I am going to ask you a question in a few moments, and I want you to think long and hard on it. And when you come up with an answer, and want to share it, hit reply and tell me what it is.
Success, from the outside, looks a lot like a shiny present, doesn’t it? Nicely bow-tied, its wrapping glistening under the blinking lights on the Christmas tree.
Tidy, wrapped, and pretty.
But you should know better by now. Success isn’t pretty, it isn’t straight-forward, and it is definitely not wearing a bow-tie.
WE ARE STILL PERFECT WHEN WE SET OUR GOALS
When we set a goal, and take the time to write out what we need to achieve it, is the best part of the process. And it is where a lot of people get stuck.
Because at this point we are still perfect. We haven’t had to endure any stress, any roadblocks, or any difficulty. For the only moment in the course of the process, things are absolutely perfect.
We are perfect.
Sure, you haven’t actually achieved anything yet, or gotten yourself any closer to it.

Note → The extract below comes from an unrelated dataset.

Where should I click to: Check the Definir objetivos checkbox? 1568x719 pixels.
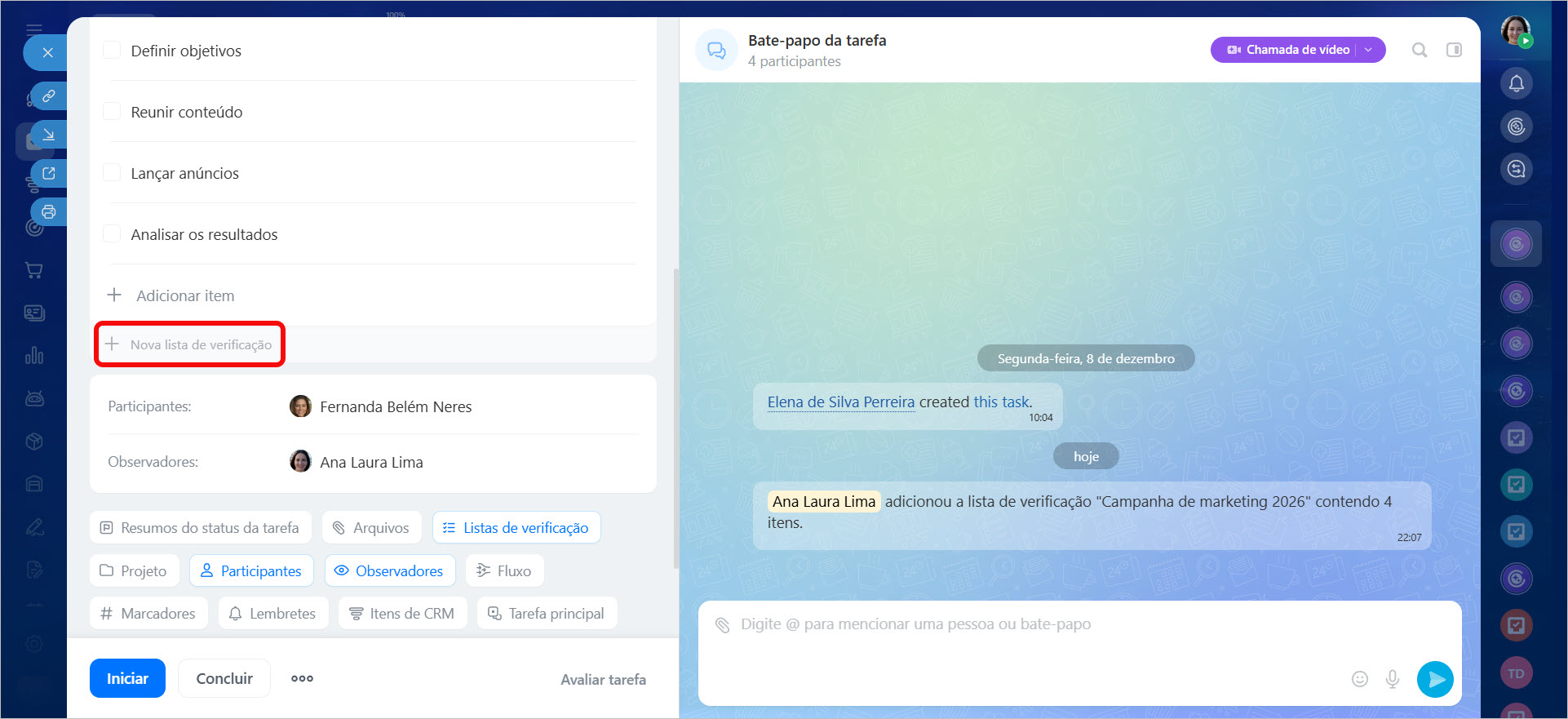point(112,51)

You can see down the road at that awesome goal, and you know that you’re capable of achieving it.
FAILURE SHAPE SUCCESS
In a perfect world, we set goals, plan them out, and then knock down the roadposts one-by-one on the way to achieving our goal. Unencumbered by things like illness, or injury, everything happens exactly as we hope and plan they will.
We both know reality and experience dictates otherwise.

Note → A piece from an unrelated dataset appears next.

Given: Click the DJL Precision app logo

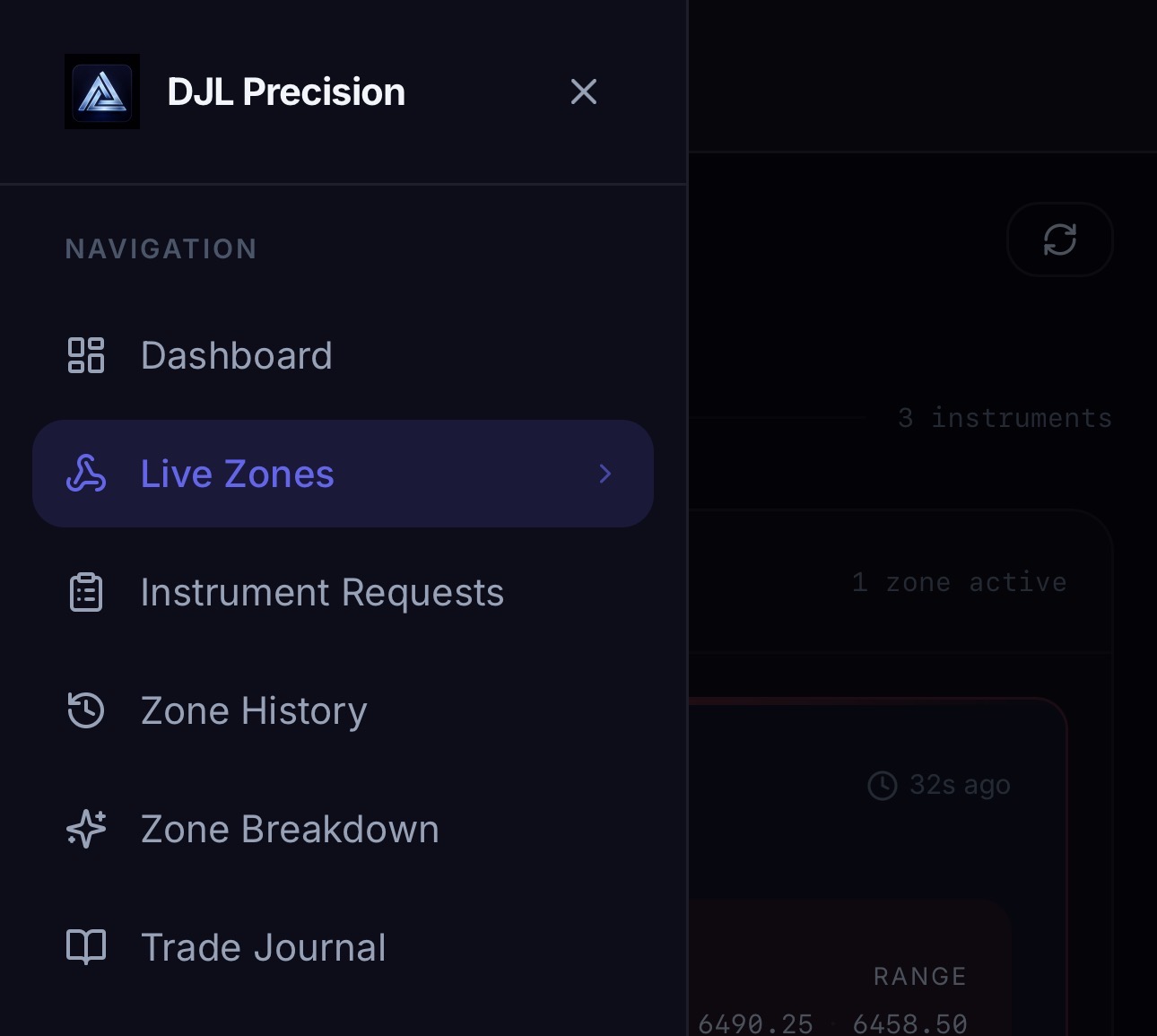Looking at the screenshot, I should click(102, 91).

Things come up; you tweak your shoulder, get the flu, false start at an important qualifying meet. Some of the things we can control (not being prepared enough, not taking care of ourselves better, etc), others we cannot necessarily control (family drama, illness & injury).
Those bumps in the road remove the glitter from success and gives it the texture of reality.
THE PATH TO SUCCESS GOES UP A MOUNTAIN OF FAILURE
Success, whatever your idea of it is, is far from perfect, glossy, or problem-free.
There will be setbacks, roadblocks, detours and family emergencies along the way, many of them we completely did not anticipate.
Fumbling, falling and stumbling is okay – and this is a hang-up many swimmers have:
If things don’t go perfectly right from the get-go then it’s clearly not meant to be.
It’s hard to let our ego step aside for a moment and accept failure for what it really is – a teacher.
It provide us with the feedback necessary to move forward. Provides a realistic assessment of our abilities. It shows us where we are weak, where we need to prepare more, while also highlighting where we are strong, where our strengths lay.
What do you think, are you willing and capable to fail repeatedly on your way to your own “ugly” success?